Elan

(ELN)

reported Thursday that it had significantly cut its losses compared to the same period last year while easily beating the earnings consensus of Wall Street analysts.

The Dublin, Ireland-based drug company said it lost $62.2 million, or 16 cents a share, on revenue of $159 million for the three months ended March 31. For the same period last year, the company lost $127.5 million, or 36 cents a share, on revenue of $224.7 million. The lower revenue is due to the selling of certain assets as part of a financial restructuring.

The consensus view from Wall Street was a first-quarter loss of 27 cents, according to Thomson First Call. The range of estimates was from a loss of 21 cents to a loss of 34 cents, illustrating how soundly Elan beat analysts' predictions.

Elan also stated that it is "on track" to file an application with the Food and Drug Administration during the second quarter for Antegren, a drug for multiple sclerosis, which has been attracting considerable analyst attention. Elan is developing the drug with the U.S. biotech giant

Biogen Idec

(BIIB) - Get Report

. The companies also are planning to seek European Union approval of the drug during the second quarter.

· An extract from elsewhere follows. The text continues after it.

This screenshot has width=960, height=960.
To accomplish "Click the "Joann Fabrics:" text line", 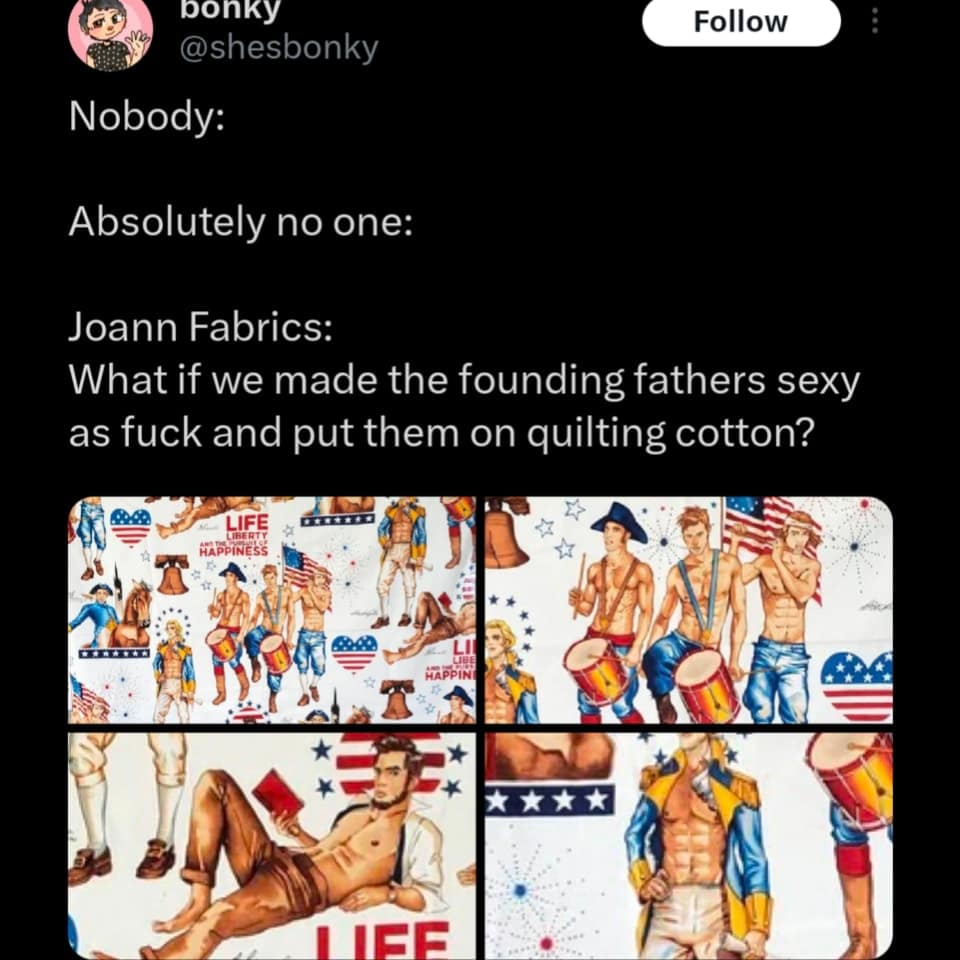I will click(x=200, y=327).
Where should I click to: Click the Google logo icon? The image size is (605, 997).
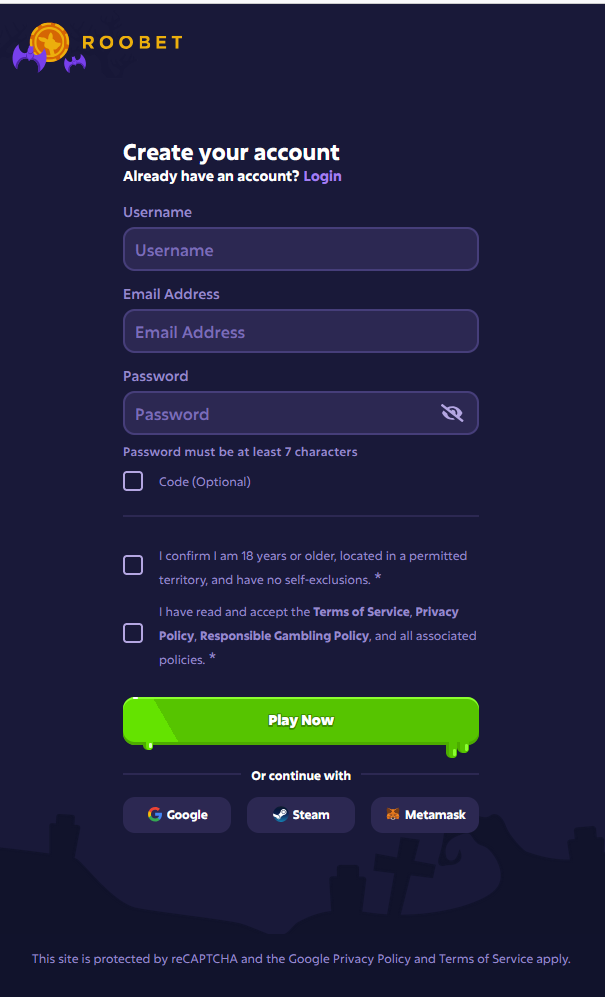pyautogui.click(x=155, y=815)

Elan and Biogen Idec are also discussing with U.S. and European regulators about potential applications for Antegren as a treatment for Crohn's Disease. They are scheduled to present results of a Phase 3 clinical trial -- the final tests before applying to the FDA -- on Crohn's Disease at a major digestive diseases conference in New Orleans next week. During the first quarter, the companies also initiated a Phase 2 trial of Antegren for patients suffering from rheumatoid arthritis.

And there's more good news from Elan. The company said positive results in January from a clinical trial of another drug, Prialt, for chronic pain, means Elan expects to file this quarter a supplement to a previously filed application with the FDA.

Elan shares rose 59 cents, 2.9%, to $21 Thursday. Biogen Idec shares closed at $58.02 yesterday.